A particularly important facet of classification is determining whether items of financial performance should be considered part of profit and loss or as other comprehensive income.
Profit or loss and other comprehensive income
Income and expenses are classified and included either:
– in the statement of profit or loss; or
– outside the statement of profit or loss, in other comprehensive income.
The statement of profit or loss is the primary source of information about an entity’s financial performance for the reporting period. That statement contains a total for profit or loss that provides a highly summarised depiction of the entity’s financial performance for the period. Many users of financial statements incorporate that total in their analysis either as a starting point for that analysis or as the main indicator of the entity’s financial performance for the period. Nevertheless, understanding an entity’s financial performance for the period requires an analysis of all recognised income and expenses, including income and expenses included in other comprehensive income, as well as an analysis of other information included in the financial statements.
Because the statement of profit or loss is the primary source of information about an entity’s financial performance for the period, all income and expenses are, in principle, included in that statement. Indeed, the Board observes that its intention in establishing this principle was to emphasise that the statement of profit or loss is the default location for income and expenses.
However, in developing standards, the Board may decide in exceptional circumstances that income or expenses arising from a change in the current value of an asset or liability are to be included in other comprehensive income when doing so would result in the statement of profit or loss providing more relevant information, or providing a more faithful representation of the entity’s financial performance for that period.
Income and expenses that arise on a historical cost measurement basis are included in the statement of profit or loss. That is also the case when income and expenses of that type are separately identified as a component of a change in the current value of an asset or liability. For example, if a financial asset is measured at current value and if interest income is identified separately from other changes in value, that interest income is included in the statement of profit or loss.
In the view of the Board, if the statement of profit or loss is the primary source of information about financial performance for a period, the cumulative amounts included in that statement over time need to be as complete as possible. As a consequence, income and expenses can only be excluded permanently from the statement of profit or loss if there is a compelling reason in to do so in any particular case. In principle, therefore, income and expenses included in other comprehensive income in one period are reclassified from other comprehensive income into the statement of profit or loss in a future period when doing so results in the statement of profit or loss providing more relevant information, or providing a more faithful representation of the entity’s financial performance for that future period.

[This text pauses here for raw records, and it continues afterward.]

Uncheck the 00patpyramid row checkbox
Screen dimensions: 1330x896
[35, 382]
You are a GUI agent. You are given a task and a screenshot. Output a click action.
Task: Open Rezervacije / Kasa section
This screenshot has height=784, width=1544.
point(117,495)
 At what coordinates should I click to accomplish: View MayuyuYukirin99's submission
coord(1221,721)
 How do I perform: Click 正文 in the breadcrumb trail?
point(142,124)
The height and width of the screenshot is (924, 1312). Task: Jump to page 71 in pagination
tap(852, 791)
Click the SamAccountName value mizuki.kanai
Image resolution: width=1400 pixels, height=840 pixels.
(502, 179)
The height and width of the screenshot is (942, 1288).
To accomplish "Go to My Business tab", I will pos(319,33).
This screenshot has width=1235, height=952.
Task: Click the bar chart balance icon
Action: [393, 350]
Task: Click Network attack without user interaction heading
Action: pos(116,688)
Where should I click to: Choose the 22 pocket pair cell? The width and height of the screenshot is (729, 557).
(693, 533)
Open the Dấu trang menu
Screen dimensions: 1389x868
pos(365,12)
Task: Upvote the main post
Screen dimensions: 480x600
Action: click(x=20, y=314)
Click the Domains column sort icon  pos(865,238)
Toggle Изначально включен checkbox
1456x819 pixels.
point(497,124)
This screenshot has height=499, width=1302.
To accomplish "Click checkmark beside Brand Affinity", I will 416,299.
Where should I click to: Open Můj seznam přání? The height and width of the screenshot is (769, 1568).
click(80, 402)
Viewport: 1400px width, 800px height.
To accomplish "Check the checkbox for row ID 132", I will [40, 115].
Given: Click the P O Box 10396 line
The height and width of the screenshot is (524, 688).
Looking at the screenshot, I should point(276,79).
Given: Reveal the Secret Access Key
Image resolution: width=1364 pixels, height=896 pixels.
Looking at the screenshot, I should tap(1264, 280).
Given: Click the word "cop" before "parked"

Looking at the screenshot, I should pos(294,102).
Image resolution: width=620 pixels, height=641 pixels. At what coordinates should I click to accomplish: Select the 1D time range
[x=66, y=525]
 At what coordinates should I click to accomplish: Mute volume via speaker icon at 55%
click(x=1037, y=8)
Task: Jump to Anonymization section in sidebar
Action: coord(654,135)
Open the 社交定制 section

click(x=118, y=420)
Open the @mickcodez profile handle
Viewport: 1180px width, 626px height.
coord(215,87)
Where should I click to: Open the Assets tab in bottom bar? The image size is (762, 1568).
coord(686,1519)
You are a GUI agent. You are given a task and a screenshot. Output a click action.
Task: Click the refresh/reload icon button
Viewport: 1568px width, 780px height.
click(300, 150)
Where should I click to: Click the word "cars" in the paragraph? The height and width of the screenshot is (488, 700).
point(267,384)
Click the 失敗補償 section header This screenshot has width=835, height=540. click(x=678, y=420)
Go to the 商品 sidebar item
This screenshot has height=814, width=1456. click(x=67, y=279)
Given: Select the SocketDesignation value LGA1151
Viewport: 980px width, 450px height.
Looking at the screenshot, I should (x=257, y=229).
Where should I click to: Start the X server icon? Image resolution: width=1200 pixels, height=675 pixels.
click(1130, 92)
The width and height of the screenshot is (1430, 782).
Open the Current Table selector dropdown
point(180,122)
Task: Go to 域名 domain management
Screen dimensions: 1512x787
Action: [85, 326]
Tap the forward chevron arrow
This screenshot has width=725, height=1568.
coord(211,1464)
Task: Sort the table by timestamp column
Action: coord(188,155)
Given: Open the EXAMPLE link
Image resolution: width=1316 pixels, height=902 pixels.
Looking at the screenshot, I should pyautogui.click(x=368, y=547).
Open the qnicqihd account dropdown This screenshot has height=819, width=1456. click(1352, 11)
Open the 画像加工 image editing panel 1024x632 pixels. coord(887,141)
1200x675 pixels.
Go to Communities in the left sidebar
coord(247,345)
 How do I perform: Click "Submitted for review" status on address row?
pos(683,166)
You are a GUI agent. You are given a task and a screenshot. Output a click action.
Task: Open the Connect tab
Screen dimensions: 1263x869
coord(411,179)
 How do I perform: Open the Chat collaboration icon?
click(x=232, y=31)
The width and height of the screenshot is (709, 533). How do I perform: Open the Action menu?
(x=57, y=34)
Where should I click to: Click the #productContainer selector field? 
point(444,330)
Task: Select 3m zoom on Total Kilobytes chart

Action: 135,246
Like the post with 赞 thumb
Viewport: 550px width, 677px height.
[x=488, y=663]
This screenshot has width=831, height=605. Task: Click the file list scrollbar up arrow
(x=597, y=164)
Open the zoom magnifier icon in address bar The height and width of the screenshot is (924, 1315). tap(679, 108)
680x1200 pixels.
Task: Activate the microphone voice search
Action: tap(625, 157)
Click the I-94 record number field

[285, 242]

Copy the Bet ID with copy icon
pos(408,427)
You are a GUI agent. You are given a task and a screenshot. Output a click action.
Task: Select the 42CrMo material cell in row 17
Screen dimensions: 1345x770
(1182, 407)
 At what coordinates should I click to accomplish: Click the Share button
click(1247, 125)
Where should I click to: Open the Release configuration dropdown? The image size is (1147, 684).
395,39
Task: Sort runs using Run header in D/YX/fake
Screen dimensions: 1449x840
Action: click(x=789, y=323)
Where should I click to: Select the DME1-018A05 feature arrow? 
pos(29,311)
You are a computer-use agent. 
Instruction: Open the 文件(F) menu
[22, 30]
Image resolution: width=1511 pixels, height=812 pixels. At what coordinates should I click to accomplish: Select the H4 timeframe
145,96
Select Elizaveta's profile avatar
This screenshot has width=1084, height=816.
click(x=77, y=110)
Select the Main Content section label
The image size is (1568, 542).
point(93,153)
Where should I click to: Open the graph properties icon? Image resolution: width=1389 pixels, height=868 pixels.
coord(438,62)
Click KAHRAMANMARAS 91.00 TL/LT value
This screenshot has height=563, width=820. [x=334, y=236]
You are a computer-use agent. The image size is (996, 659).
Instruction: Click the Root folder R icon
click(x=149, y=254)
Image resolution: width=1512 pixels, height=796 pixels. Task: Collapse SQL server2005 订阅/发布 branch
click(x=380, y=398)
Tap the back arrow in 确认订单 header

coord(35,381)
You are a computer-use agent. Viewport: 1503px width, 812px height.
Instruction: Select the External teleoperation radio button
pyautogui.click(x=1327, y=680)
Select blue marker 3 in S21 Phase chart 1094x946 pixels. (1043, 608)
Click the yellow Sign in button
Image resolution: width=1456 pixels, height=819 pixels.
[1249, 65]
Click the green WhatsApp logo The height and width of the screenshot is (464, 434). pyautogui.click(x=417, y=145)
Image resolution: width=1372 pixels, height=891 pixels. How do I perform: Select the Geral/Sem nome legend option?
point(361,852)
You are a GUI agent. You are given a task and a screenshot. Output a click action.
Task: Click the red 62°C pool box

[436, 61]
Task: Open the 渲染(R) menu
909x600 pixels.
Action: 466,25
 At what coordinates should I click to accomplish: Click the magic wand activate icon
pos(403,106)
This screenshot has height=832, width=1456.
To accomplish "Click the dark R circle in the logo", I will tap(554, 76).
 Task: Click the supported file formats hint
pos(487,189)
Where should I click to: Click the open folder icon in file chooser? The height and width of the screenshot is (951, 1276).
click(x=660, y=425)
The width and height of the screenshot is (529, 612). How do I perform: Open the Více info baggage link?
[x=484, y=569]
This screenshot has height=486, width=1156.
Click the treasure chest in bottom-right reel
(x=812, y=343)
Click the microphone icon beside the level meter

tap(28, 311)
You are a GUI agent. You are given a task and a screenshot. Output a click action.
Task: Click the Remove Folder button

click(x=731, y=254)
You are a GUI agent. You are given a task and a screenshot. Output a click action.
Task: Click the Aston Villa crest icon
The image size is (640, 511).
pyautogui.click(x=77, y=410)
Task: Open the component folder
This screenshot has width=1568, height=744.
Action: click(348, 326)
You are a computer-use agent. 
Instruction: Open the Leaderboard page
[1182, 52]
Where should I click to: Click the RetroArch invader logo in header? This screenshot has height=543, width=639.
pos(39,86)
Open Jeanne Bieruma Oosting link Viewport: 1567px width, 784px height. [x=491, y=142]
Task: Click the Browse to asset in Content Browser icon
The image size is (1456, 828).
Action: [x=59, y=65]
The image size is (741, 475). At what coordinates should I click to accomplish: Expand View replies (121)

However, if, for example, there is no clear basis for identifying the period in which reclassification would have that result, or the amount that should be reclassified, the Board may, in developing standards, decide that income and expenses included in other comprehensive income are not to be subsequently reclassified.
Aggregation is the adding together of assets, liabilities, equity, income or expenses that have shared characteristics and are included in the same classification. Aggregation makes information more useful by summarising a large volume of detail. However, aggregation conceals some of that detail. Hence, a balance needs to be found so that relevant information is not obscured either by a large amount of insignificant detail or by excessive aggregation.
Different levels of aggregation may be needed in different parts of the financial statements. For example, typically, the statement of financial position and the statement(s) of financial performance provide summarised information and more detailed information is provided in the notes.